61 The applicants, following exchanges referred to above, then served the
respondents with a Rule 30 notice on 12 July 2016. This was 9 days before
the scheduled hearing of the review application on 25 July 2016. BC
Phoswa Inc. were the applicants’ attorneys of record in the Rule 30
application. There is no mention why Mahodi Attorneys were no longer on
record.
62 It is manifest that: the applicants received the record in January 2012. The
record entailed five volumes; the applicants were represented by attorneys
when the record was delivered; the applicants did not complain that the
record was incomplete. The applicants complained about the record for the
first time in their Rule 30 notice, on 12 July 2016.

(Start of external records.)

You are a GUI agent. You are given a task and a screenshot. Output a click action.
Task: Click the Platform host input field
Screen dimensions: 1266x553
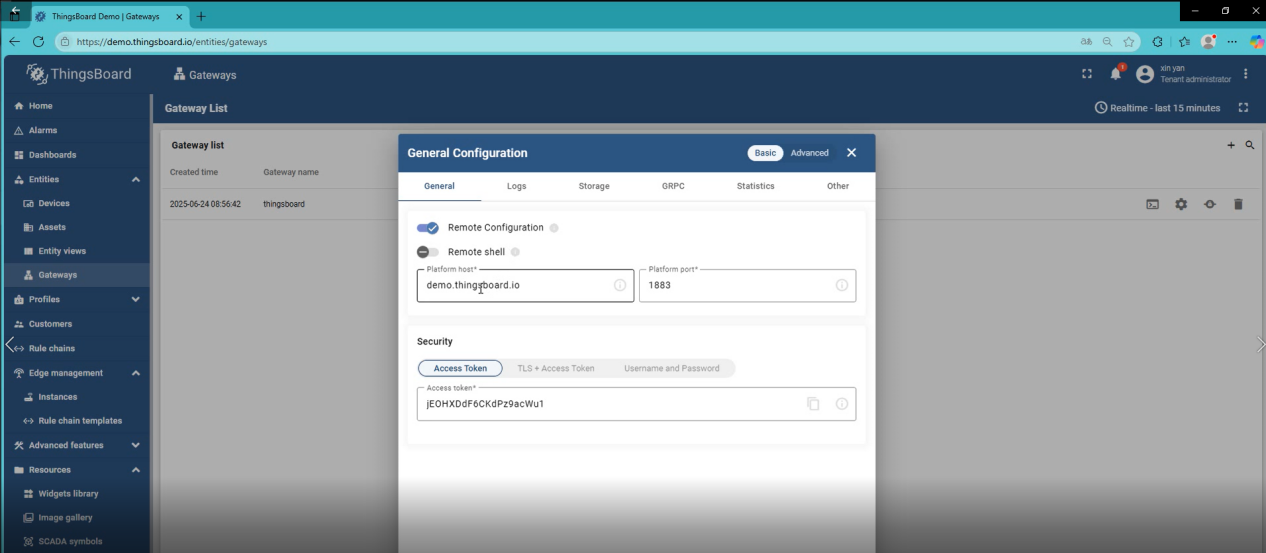pyautogui.click(x=515, y=285)
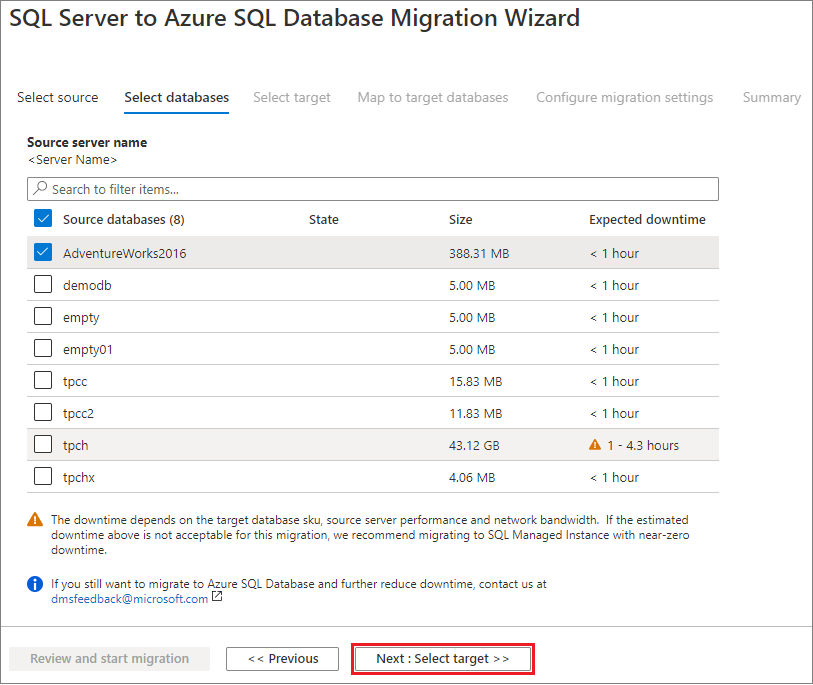Select the tpchx database row name

point(80,477)
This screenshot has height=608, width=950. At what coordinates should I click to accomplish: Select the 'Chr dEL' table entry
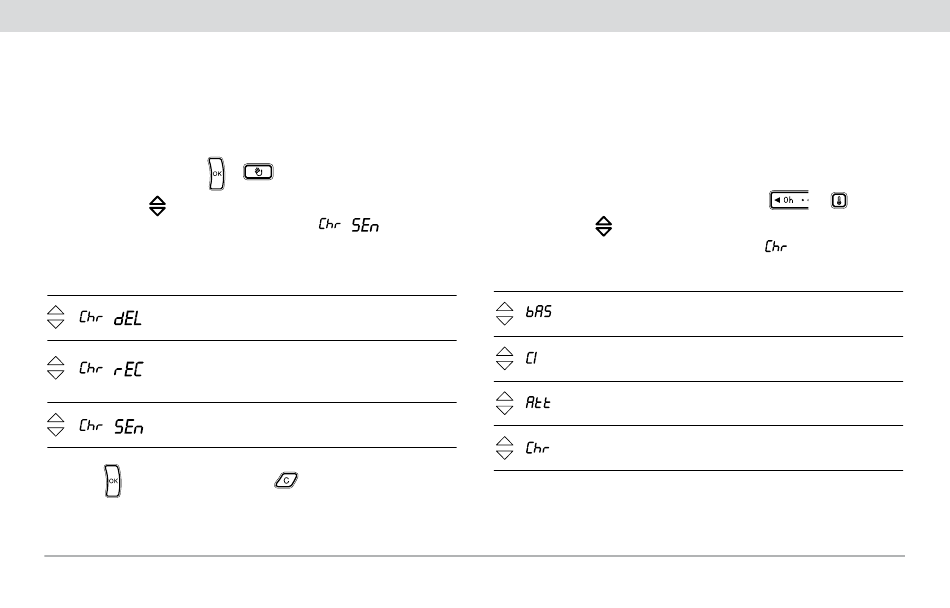pos(110,318)
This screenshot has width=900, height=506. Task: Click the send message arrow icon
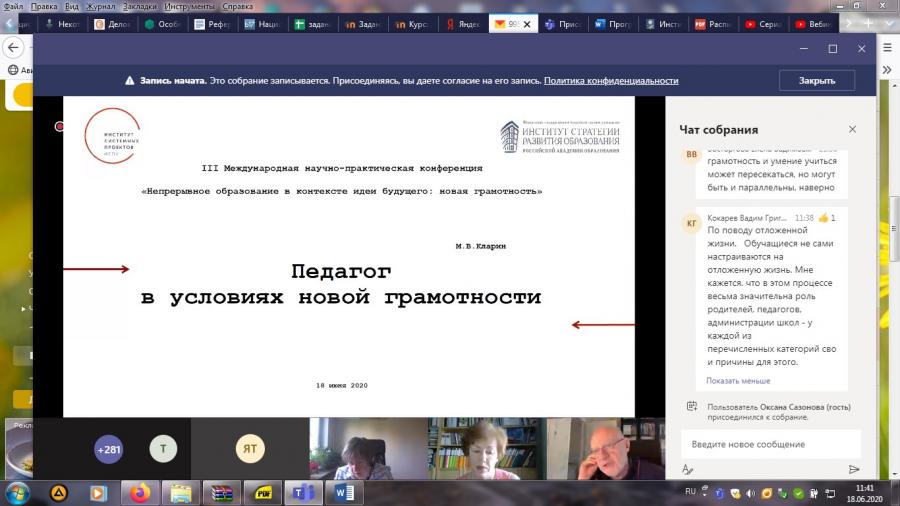coord(854,469)
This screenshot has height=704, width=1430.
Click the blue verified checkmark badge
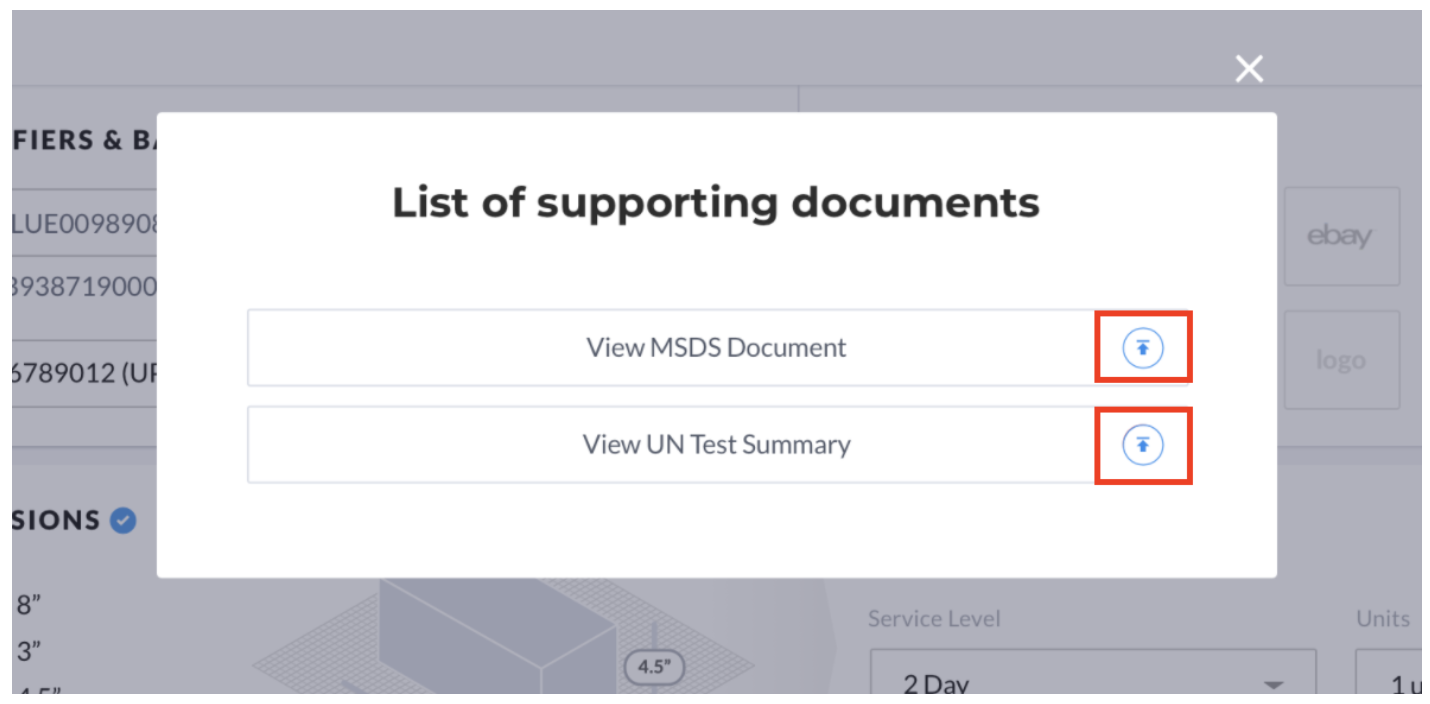pos(123,520)
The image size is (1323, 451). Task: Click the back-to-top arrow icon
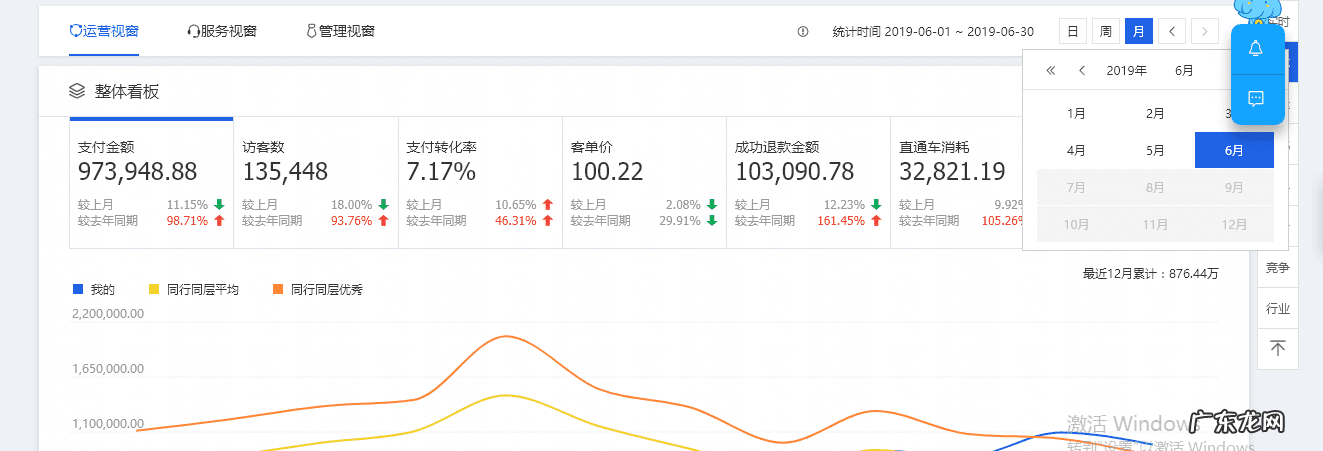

63 The applicants never complained about the record between 26 January
2012 and 11 July 2016, a period of more than four years. The respondents
gave a chapter and verse account that the applicants received a complete
record, including that the applicants requested and received a further copy
of the record in September 2015. The respondents explained their error in
22 relation to volume 3 of the record and invited the applicants to collect the
document in September 2015. The applicants did not collect the document.
64 It is a grave misrepresentation by Mr Radebe to say on oath that the
applicants and their attorneys never received nor were notified of the
record before 1 July 2021. Mr Radebe knew this to be false. He deposed to
an affidavit on 23 August 2016, in which he mentioned that the
respondents had filed the record with the Registrar on 26 January 2012.
65 Apart from seeking to mislead the court, there is simply no cogent reason
why the applicants did not file a supplementary affidavit once the record
was made available on 26 January 2012. It is unacceptable for the
applicants to also say that they could not file a supplementary affidavit
because of their Rule 30 application in relation to the answering affidavit
by the respondents: they served the Rule 30 notice on 12 July 2016. The
applicants did not complain about the record before 12 July 2016.
66 The Rule 30 application was dismissed on 3 February 2020. Mr Radebe
deposed to the supplementary founding affidavit on 14 December 2021.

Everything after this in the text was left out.